The first step in forming an LLC is deciding on a name.  Your name must end with “Limited Liability Company,” or “LLC.”  For example, our fictional dance studio could be called “Dave’s Dance Studio, LLC.”  There are a few prohibited words, however.  You cannot choose a title that could be confused with a state agency, such as “Secret Service” or “IRS.”

Once you’ve decided on a name, you will need to do a name search to make sure it’s available.  The next step is registering your LLC with the State Corporation Commission.  You can do this online or by mail.  Upon registration, you will need to select a Registered Agent for your LLC.  The registered agent can be a person or a business who is responsible for dealing with all the paperwork, receiving the mail and filing annual state taxes for your LLC.  Your registered agent can be someone within the company, including yourself.  Some people choose to name their lawyer as their registered agent, because one of the most important responsibilities of the registered agent is to "accept service of process," or be the one to be served with a lawsuit if the business is sued.  You must file the Articles of Organization and pay a non-refundable fee of $100.

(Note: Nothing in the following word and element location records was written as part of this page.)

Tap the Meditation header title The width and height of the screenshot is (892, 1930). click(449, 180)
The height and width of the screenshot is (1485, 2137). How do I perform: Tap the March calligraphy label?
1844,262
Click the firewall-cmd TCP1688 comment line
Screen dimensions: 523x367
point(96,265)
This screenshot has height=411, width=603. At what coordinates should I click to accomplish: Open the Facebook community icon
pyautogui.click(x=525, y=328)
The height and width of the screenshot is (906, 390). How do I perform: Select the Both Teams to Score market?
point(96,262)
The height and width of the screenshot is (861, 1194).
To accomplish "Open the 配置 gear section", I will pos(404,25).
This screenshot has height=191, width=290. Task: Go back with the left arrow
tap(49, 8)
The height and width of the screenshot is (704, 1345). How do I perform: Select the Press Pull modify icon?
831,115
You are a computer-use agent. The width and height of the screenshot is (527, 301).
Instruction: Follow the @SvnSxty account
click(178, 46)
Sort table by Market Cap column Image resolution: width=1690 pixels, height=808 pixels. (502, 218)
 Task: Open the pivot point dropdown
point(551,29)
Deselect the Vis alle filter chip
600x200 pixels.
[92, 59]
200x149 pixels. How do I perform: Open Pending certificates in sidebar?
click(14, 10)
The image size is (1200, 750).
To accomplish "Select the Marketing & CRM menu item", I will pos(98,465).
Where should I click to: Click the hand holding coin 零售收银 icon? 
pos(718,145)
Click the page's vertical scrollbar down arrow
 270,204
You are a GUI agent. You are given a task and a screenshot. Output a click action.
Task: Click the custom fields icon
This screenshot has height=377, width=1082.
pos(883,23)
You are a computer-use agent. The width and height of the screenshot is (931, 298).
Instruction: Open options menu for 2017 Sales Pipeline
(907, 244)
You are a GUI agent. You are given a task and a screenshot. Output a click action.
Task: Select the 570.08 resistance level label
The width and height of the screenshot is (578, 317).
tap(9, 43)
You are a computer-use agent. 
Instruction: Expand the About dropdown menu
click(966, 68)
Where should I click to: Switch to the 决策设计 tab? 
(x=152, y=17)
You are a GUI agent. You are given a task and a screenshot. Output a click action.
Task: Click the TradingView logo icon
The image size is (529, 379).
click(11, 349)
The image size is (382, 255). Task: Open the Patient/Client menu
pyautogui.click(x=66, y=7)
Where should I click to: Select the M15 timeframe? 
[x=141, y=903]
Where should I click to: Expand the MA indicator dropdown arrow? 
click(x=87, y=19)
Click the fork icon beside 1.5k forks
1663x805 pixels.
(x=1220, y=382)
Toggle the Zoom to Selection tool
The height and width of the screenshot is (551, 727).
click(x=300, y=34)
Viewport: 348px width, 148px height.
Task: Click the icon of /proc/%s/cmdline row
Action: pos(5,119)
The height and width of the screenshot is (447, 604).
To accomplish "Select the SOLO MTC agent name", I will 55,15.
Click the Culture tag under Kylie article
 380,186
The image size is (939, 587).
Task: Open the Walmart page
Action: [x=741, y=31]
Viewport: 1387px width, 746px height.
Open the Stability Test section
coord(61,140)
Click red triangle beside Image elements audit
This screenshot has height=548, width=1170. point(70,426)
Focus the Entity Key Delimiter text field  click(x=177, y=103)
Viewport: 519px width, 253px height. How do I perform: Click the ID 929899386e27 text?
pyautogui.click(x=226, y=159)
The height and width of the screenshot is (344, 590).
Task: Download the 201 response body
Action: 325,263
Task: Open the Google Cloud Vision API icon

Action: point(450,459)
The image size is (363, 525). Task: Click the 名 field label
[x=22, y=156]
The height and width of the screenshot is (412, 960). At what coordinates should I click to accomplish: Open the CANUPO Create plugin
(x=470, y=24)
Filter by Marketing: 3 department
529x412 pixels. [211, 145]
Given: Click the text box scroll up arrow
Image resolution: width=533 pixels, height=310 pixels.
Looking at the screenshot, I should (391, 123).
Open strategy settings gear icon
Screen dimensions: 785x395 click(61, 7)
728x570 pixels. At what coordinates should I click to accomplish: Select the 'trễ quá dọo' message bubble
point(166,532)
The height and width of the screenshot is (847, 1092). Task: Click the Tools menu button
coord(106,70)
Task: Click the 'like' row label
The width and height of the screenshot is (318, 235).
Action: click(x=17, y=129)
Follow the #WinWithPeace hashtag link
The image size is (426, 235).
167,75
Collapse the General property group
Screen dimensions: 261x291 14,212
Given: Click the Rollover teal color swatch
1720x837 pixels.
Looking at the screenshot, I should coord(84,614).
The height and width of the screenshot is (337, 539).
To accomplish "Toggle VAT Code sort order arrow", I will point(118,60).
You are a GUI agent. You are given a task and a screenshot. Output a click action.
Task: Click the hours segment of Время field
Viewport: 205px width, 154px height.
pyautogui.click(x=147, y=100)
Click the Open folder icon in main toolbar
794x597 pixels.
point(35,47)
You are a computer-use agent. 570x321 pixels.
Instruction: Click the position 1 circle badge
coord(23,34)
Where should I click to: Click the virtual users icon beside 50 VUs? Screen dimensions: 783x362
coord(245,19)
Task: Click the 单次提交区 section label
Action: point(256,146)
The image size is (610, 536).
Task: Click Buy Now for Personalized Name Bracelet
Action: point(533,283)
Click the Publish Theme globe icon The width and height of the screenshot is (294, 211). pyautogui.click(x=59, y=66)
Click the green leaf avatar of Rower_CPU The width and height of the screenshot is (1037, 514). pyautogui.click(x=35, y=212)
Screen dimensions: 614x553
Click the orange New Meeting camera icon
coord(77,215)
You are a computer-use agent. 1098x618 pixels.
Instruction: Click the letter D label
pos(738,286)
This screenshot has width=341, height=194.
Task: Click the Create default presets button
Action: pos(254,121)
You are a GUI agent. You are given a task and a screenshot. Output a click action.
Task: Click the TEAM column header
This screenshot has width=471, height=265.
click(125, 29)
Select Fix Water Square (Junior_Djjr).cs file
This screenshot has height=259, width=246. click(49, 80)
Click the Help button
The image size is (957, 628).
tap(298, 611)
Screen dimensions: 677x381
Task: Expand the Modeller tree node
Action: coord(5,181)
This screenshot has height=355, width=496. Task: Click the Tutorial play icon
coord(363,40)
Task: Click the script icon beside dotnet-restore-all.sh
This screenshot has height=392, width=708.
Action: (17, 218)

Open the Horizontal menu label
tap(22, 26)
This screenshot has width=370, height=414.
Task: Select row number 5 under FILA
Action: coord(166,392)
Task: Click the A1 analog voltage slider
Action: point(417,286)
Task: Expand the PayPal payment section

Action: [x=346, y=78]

Once you’ve formed your LLC, don’t forget to create an operating agreement.  An operating agreement is not required of an LLC in Virginia, but it’s always a good idea to have clear-cut rules and guidelines for your business.  An operating agreement is a simple legal document that outlines the operating procedures of your company.  If you’re interested in forming an LLC, or if you have already formed an LLC and would like to establish an operating agreement, we can help you draft the professional legal document you need.  Contact us for a free consultation.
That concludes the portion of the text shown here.